----- Dataset records -----

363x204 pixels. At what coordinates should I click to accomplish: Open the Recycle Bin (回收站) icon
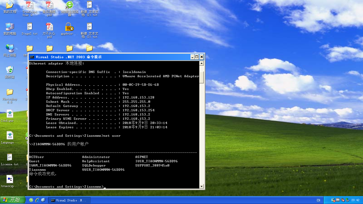point(10,70)
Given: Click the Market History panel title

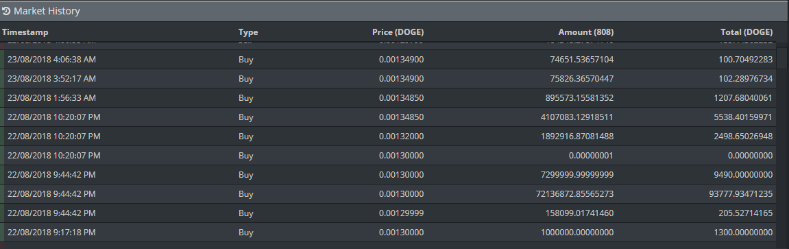Looking at the screenshot, I should 47,10.
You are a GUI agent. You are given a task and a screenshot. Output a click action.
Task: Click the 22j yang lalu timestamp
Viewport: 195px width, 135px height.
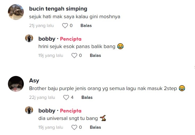click(42, 98)
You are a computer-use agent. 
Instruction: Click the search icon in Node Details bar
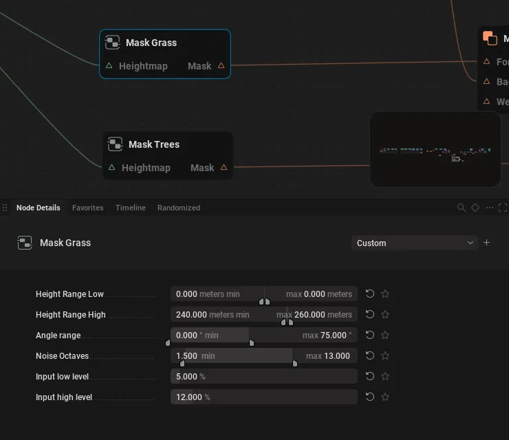[461, 208]
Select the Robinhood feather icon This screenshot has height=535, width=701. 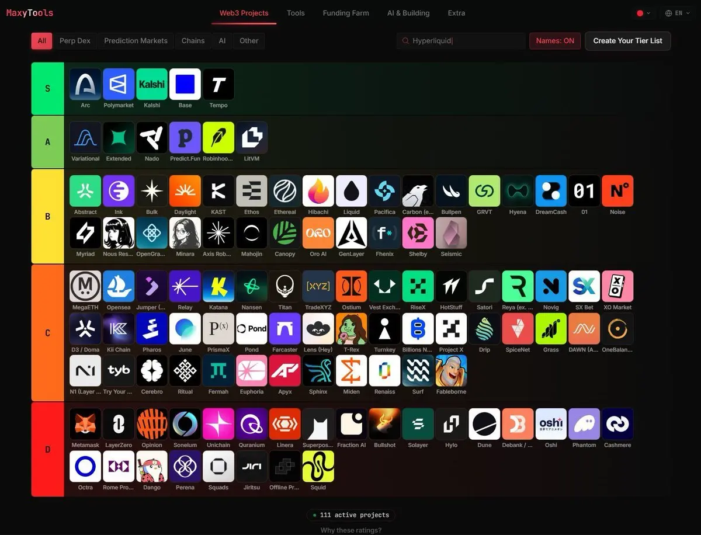point(218,137)
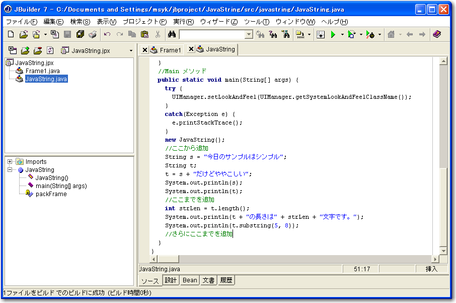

-----

§ Task requirements
Say, as a single number, how many lines of the records hold the word "agent".

§ Response
2